Request 1: In the RO filter thread, what pH does randy give for his tap water?

# RO filter system - for crystal shrimps



## Fishyfishyfishy (Mar 3, 2008)

Hi, anyone using RO filters from http://www.aquasafecanada.com/ ?

I am thinking of the Home II system. Anyone using this filter right now? I can't find any reviews online.


----------



## randy (Jan 29, 2012)

Fishyfishyfishy said:


> Hi, anyone using RO filters from http://www.aquasafecanada.com/ ?
> 
> I am thinking of the Home II system. Anyone using this filter right now? I can't find any reviews online.


That's the exact model I have. I bought it about 2 months ago. See this thread for discussion.

I'm happy with it, but I wish I also purchased 2 or 3 extra DI filters to connect them with my unit.

It took me about 2 to 3 hours to install it myself, it should take me about 1 hour or less if I'm to do it a second time. I read the instructions three times before I started and really took my time. Trust me, if I can install it, everyone can.

BTW, I didn't really compare the price but I got it via their ebay store (search aquasafe in ebay), IIRC, I paid around $250 that's the system + 6 sets of filters, tax/shipping all included. That ebay combo also comes with a free TDS meter and a pressure gauge for free. Again, consider the DI filter, if you buy them together you'll save on shipping v.s. you buy later.


----------



## CrystalMethShrimp (Apr 27, 2010)

So is it 1 cent per liter or 2 cents?

And iit says the water is alkaline, what ph does it come out at?


----------



## randy (Jan 29, 2012)

CrystalMethShrimp said:


> So is it 1 cent per liter or 2 cents?
> 
> And iit says the water is alkaline, what ph does it come out at?


My RO PH is at around 6.5 - 7.2 right out of the storage tank, but 90% of the time it's 6.6-6.8. (Tap is 7.8). Not sure what you mean by 1 cent or 2 cents, the cost? I think in Markham I'm paying $2 for 1 cubic meter of tap water, that 0.2 cents per liter. On average, 1 liter of RO produced you waste 5 liters of water (you can adjust this ratio with this particular model, up to 1:2 I think), so 1 liter of RO costs you about 1 cent by utility. Then one set of filter cost about $20 that lasts 6 months assuming you use 3 to 5 gallons a day, and menbrane is around $50 that's every two years..... you do the math as I don't think it's that expensive and you have better water for home use too.

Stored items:
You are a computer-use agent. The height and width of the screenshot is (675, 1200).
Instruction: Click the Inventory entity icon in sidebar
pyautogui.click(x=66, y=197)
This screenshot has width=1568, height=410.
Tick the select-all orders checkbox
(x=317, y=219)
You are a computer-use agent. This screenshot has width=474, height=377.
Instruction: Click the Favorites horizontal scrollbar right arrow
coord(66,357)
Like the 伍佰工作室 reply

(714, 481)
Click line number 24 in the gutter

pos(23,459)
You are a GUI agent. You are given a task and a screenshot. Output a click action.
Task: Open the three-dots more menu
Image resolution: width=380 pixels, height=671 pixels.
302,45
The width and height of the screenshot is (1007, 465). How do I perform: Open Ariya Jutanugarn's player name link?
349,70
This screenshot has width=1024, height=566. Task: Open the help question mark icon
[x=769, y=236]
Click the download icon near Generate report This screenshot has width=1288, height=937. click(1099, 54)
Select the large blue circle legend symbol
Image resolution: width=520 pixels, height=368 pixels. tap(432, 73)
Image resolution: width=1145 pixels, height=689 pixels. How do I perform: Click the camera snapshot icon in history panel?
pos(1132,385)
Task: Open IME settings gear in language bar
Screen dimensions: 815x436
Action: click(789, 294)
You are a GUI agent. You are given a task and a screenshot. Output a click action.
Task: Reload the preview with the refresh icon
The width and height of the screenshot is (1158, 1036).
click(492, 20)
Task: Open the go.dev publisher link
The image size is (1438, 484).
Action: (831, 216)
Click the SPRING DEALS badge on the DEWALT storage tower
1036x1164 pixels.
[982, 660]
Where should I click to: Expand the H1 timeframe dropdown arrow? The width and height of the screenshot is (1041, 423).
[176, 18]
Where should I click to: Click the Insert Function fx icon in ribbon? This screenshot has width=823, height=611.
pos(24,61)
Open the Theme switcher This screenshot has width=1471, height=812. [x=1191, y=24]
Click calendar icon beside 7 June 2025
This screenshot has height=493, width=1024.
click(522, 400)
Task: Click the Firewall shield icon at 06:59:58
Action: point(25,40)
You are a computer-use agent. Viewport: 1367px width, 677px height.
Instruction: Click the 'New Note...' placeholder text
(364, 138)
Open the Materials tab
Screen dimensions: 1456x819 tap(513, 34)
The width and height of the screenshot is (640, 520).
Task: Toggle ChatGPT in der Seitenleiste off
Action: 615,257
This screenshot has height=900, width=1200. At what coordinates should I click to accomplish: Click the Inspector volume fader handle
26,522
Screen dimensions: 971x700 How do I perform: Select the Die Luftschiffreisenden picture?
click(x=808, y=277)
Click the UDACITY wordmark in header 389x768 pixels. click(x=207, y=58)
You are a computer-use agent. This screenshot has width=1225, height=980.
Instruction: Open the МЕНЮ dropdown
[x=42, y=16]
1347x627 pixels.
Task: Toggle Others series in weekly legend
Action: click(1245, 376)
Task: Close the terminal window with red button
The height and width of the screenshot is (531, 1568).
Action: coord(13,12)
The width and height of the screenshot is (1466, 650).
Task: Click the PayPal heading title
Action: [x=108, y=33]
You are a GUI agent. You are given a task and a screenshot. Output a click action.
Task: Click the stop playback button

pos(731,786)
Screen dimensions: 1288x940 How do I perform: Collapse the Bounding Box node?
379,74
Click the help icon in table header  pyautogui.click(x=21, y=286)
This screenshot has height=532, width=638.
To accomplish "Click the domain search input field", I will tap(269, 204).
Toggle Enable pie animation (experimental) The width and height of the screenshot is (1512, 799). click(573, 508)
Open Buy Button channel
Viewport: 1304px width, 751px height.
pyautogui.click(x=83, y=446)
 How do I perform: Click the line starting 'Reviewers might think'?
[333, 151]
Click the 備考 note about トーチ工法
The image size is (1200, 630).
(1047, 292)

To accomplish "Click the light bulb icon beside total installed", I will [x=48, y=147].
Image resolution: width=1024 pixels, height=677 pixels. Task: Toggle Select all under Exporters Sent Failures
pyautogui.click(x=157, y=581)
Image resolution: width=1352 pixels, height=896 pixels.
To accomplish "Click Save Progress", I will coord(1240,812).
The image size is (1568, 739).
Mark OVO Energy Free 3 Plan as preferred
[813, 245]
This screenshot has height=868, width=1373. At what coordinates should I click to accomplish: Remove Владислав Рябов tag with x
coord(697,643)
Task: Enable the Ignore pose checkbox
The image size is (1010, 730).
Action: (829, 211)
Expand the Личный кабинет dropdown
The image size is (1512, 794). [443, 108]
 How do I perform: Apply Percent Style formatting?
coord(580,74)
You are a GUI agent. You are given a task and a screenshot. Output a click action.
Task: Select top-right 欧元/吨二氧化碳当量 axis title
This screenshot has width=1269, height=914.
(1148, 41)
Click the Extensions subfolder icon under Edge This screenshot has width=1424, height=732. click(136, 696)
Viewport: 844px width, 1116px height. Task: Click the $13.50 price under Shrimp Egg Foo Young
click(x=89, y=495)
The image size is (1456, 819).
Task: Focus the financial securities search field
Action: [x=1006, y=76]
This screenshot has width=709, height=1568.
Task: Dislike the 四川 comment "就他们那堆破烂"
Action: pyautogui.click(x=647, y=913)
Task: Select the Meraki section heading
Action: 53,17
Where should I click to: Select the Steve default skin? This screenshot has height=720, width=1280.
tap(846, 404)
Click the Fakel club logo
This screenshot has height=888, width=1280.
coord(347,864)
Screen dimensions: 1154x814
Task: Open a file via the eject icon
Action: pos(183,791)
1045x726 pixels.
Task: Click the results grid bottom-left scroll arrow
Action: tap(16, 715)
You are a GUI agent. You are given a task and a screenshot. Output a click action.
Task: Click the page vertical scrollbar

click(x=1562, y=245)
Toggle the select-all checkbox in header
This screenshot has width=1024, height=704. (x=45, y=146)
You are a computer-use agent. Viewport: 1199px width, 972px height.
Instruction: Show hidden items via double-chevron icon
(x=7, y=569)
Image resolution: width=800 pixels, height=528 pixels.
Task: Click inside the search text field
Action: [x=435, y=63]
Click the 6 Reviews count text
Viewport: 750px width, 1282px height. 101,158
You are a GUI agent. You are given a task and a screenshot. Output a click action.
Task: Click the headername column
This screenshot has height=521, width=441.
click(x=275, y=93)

Request 2: Retype, with no changes, the part of the rows that opens with the line containing "Where should I click to: Select" and runs through the last of the rows, including both ends.

Exercise answer 1: His tap water is at pH 7.8.

Exercise answer 2:
Where should I click to: Select the Steve default skin? This screenshot has height=720, width=1280.
tap(846, 404)
Click the Fakel club logo
This screenshot has height=888, width=1280.
coord(347,864)
Screen dimensions: 1154x814
Task: Open a file via the eject icon
Action: pos(183,791)
1045x726 pixels.
Task: Click the results grid bottom-left scroll arrow
Action: tap(16, 715)
You are a GUI agent. You are given a task and a screenshot. Output a click action.
Task: Click the page vertical scrollbar

click(x=1562, y=245)
Toggle the select-all checkbox in header
This screenshot has width=1024, height=704. (x=45, y=146)
You are a computer-use agent. Viewport: 1199px width, 972px height.
Instruction: Show hidden items via double-chevron icon
(x=7, y=569)
Image resolution: width=800 pixels, height=528 pixels.
Task: Click inside the search text field
Action: [x=435, y=63]
Click the 6 Reviews count text
Viewport: 750px width, 1282px height. 101,158
You are a GUI agent. You are given a task and a screenshot. Output a click action.
Task: Click the headername column
This screenshot has height=521, width=441.
click(x=275, y=93)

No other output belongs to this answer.